*Provided text*:
Designation of independent certified public accountant.

Each insurer required by this section to file an annual audited financial report must notify the commissioner in writing of the name and address of the independent certified public accountant or accounting firm retained to conduct the annual audit within 60 days after becoming subject to the annual audit requirement. The insurer shall obtain from the accountant a letter which states that the accountant is aware of the provisions that relate to accounting and financial matters in the insurance laws and the rules of the insurance regulatory authority of the state of domicile. The letter shall affirm that the accountant will express an opinion on the financial statements in terms of their conformity to the statutory accounting practices prescribed or otherwise permitted by that insurance regulatory authority, specifying the exceptions believed to be appropriate. A copy of the accountant's letter shall be filed with the commissioner.

Subd. 6.

Report of disagreements.

If an accountant who was the accountant for the immediately preceding filed audited financial report is dismissed or resigns, the insurer shall notify the commissioner of this event within five business days. Within ten business days of this notification, the insurer shall also furnish the commissioner with a separate letter stating whether in the 24 months preceding this event there were any disagreements with the former accountant on any matter of accounting principles or practices, financial statement disclosure, or auditing scope or procedure, which, if not resolved to the satisfaction of the former accountant, would have caused that person to make reference to the subject matter of the disagreement in connection with the opinion on the financial statements. The disagreements required to be reported in response to this subdivision include both those resolved to the former accountant's satisfaction and those not resolved to the former accountant's satisfaction. Disagreements contemplated by this subdivision are those disagreements between personnel of the insurer responsible for presentation of its financial statements and personnel of the accounting firm responsible for rendering its report. The insurer shall also in writing request the former accountant to furnish a letter addressed to the insurer stating whether the accountant agrees with the statements contained in the insurer's letter and, if not, stating the reasons for any disagreement. The insurer shall furnish this responsive letter from the former accountant to the commissioner together with its own.

*Extracted data entries*:
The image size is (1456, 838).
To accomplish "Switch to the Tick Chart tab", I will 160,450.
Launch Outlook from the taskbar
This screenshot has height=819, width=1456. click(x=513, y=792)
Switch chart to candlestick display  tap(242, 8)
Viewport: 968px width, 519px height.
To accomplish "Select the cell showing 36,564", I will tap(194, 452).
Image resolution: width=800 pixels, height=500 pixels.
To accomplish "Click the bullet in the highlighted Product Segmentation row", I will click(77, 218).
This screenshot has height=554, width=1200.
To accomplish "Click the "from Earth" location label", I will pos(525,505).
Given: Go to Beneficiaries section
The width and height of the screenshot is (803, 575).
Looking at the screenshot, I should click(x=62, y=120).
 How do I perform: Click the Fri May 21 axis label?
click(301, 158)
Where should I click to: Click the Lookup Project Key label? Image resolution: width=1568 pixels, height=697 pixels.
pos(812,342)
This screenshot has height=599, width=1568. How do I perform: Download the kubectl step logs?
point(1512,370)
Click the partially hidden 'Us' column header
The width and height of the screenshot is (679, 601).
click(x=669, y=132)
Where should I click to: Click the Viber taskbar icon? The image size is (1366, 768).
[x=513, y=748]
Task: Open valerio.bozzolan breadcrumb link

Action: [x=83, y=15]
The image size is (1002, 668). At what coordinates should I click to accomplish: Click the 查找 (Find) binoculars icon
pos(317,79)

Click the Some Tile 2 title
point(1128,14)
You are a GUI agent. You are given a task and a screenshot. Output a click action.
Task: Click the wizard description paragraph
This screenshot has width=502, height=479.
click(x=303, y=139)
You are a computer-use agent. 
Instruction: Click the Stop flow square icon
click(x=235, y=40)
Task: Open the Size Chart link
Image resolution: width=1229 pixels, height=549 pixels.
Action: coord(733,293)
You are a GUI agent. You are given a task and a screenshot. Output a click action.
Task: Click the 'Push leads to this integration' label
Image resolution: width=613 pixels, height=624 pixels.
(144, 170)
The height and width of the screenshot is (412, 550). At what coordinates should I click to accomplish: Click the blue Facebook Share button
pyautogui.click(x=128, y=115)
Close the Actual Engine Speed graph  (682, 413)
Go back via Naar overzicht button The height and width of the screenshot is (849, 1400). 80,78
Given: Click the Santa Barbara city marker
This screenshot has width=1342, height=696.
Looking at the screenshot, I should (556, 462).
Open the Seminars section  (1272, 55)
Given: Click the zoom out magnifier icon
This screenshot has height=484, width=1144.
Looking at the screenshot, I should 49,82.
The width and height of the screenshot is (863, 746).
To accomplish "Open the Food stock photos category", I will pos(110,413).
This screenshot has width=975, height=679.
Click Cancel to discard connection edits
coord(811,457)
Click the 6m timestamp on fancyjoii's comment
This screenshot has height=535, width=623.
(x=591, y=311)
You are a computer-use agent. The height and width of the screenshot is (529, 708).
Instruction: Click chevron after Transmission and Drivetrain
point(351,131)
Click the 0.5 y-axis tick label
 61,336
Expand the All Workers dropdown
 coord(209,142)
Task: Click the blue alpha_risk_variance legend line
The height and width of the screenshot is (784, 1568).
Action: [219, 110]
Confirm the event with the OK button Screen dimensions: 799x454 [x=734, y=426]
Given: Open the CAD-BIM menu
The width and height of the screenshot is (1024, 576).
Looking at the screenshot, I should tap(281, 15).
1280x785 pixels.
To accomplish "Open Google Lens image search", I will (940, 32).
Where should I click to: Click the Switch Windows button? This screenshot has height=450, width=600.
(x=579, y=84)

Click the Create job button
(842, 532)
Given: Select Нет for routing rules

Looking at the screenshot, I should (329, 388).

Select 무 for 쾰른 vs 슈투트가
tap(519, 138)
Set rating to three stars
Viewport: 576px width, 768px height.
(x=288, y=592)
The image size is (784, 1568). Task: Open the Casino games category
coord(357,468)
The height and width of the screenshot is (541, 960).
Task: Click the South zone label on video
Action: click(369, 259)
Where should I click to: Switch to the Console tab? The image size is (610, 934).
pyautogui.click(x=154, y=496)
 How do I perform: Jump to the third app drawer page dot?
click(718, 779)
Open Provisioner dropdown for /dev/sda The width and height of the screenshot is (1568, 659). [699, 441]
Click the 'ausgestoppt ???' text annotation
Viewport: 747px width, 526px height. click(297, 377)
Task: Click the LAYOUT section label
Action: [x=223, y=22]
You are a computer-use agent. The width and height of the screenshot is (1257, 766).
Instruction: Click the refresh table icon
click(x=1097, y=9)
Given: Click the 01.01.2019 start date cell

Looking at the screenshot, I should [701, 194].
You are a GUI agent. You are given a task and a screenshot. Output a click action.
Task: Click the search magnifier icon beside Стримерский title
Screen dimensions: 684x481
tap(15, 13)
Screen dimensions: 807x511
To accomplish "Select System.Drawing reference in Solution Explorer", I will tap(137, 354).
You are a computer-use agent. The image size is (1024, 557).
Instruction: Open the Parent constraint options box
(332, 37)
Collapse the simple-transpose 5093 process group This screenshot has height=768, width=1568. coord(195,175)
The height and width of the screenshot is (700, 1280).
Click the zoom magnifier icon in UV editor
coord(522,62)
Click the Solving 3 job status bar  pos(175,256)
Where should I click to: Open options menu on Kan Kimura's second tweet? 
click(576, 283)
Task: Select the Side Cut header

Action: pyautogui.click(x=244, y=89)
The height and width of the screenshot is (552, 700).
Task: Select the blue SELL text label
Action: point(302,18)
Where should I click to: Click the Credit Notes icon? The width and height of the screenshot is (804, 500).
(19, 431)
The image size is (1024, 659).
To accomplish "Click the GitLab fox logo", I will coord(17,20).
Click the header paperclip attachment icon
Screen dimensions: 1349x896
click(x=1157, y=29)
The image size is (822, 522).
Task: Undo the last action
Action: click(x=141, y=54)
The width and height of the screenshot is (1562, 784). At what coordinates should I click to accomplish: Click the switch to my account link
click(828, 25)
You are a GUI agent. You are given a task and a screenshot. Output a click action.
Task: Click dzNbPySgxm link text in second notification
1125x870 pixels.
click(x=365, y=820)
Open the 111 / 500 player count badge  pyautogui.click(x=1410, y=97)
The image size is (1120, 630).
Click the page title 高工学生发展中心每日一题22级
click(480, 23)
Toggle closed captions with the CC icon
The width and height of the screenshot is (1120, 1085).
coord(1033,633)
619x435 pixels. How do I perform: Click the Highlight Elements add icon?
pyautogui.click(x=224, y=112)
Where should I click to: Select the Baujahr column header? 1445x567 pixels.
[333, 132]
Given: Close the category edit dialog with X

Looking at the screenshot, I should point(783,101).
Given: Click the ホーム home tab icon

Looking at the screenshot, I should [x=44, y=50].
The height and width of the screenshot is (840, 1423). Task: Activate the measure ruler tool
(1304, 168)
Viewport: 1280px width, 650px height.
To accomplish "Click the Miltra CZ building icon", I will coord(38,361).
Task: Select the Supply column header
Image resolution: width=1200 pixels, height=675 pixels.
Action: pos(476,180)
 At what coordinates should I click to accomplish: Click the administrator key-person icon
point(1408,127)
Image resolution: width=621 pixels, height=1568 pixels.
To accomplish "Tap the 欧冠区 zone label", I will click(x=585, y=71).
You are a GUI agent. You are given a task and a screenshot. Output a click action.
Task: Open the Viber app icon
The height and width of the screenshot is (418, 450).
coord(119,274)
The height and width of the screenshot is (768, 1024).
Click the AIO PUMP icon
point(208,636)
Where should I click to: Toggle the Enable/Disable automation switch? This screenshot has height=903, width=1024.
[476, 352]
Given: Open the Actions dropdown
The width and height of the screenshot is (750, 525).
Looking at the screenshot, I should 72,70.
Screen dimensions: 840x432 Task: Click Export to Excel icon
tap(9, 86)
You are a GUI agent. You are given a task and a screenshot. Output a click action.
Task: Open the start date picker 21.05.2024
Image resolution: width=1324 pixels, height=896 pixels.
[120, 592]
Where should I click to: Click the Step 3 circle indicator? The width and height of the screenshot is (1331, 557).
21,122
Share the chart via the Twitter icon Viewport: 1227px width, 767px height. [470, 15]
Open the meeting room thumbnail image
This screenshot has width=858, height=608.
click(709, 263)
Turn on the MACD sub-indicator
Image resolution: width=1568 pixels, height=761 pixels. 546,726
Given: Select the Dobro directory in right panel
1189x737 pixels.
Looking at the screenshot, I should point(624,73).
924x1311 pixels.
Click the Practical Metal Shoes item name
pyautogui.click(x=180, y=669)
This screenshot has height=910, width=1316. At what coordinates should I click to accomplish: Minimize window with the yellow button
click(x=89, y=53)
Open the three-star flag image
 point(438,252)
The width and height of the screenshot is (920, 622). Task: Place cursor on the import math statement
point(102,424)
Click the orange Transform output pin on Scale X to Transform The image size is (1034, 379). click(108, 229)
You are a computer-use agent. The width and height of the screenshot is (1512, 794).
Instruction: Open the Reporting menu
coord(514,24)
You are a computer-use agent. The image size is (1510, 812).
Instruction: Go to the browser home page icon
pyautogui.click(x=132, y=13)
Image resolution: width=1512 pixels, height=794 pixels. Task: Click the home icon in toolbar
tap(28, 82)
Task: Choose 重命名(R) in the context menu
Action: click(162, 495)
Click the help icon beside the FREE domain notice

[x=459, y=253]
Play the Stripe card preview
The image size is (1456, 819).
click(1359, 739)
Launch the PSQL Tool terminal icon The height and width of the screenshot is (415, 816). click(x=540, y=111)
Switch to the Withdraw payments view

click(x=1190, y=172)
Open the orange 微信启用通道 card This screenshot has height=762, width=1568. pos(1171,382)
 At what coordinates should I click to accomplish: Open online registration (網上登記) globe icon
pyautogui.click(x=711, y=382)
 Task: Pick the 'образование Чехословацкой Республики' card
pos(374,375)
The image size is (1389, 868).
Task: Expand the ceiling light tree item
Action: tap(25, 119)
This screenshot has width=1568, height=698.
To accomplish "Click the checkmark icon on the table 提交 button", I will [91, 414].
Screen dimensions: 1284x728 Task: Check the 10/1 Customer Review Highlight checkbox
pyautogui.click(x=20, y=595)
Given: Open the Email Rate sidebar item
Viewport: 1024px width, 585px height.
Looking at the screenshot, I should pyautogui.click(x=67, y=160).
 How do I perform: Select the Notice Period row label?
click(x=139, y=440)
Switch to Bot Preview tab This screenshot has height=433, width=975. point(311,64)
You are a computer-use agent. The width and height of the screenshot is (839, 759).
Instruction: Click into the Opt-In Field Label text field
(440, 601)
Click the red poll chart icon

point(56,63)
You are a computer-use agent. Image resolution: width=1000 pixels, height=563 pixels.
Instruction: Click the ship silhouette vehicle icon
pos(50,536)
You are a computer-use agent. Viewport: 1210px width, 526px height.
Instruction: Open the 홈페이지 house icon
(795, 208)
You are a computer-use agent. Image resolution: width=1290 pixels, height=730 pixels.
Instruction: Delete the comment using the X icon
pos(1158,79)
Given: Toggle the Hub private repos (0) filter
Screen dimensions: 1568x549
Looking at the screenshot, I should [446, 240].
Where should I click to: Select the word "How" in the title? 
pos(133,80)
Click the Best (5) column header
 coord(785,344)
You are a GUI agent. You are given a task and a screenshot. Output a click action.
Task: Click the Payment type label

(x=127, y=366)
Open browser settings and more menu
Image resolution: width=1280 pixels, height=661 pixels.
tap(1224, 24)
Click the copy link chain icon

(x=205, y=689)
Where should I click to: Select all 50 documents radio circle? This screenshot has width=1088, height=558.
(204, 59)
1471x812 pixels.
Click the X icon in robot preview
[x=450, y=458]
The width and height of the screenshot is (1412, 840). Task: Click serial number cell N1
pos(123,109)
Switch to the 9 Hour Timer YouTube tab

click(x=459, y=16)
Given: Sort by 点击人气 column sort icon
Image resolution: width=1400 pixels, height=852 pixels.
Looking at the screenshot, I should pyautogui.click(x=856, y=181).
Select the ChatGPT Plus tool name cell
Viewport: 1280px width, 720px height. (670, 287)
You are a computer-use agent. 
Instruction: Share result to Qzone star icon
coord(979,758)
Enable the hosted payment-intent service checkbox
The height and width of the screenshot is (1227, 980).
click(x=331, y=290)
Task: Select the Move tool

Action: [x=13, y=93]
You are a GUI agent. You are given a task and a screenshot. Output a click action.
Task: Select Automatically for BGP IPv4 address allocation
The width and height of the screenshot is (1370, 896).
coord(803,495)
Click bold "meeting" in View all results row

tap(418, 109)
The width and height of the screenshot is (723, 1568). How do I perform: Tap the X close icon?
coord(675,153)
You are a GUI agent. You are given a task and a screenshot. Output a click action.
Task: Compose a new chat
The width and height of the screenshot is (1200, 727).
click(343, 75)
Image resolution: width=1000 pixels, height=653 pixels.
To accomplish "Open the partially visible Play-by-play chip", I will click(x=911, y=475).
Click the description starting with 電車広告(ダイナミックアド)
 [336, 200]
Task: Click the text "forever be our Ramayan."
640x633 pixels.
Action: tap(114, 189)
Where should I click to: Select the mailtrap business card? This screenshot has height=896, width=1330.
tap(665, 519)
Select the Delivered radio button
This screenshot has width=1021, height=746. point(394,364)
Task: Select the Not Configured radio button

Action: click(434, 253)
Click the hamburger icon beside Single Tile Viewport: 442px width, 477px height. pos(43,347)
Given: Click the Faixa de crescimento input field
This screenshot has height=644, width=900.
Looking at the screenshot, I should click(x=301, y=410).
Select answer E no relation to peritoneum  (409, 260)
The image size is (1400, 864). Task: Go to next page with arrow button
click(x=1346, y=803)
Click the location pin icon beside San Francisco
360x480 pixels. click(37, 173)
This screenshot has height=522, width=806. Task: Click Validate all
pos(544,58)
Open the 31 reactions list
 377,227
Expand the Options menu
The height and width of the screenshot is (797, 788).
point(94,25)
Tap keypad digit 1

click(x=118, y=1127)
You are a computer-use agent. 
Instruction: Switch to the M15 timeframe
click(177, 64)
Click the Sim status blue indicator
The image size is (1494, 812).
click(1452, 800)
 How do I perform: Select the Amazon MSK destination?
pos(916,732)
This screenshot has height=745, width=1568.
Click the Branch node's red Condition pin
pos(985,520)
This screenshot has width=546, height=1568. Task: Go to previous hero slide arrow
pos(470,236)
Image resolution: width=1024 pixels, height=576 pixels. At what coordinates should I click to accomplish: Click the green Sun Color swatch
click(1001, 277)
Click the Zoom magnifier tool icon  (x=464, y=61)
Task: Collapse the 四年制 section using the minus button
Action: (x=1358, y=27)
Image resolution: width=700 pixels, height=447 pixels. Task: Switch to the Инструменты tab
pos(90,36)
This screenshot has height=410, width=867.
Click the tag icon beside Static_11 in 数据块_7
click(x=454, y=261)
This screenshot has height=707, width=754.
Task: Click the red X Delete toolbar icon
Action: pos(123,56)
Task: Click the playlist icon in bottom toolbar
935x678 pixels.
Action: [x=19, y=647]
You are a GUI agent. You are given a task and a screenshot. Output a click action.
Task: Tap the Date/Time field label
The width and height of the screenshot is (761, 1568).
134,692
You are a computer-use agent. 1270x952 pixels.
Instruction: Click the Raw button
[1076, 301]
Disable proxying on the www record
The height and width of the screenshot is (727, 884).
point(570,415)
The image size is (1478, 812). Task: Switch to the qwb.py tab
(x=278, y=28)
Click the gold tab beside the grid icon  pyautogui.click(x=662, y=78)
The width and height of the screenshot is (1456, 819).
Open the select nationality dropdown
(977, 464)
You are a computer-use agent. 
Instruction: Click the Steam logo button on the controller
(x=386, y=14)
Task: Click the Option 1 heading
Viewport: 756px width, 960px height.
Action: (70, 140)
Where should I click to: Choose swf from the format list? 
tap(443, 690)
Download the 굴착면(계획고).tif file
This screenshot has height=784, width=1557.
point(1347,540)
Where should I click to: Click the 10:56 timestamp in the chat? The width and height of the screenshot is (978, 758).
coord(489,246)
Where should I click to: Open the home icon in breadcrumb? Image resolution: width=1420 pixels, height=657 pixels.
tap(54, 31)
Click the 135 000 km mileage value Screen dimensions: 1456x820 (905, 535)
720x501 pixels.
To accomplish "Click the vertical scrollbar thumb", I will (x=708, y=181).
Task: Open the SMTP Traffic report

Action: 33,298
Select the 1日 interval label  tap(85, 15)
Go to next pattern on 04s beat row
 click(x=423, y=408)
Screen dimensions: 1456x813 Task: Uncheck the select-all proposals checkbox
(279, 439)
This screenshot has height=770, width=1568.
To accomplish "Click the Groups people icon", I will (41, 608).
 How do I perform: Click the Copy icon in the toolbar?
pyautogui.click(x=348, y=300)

*Set exercise*: Per the insurance audit provisions, how soon must an insurer notify the commissioner after the accountant for the immediately preceding filed audited financial report is dismissed or resigns? Rely only on the insurance audit provisions for the answer, not on the records.

*Full output*: Within five business days.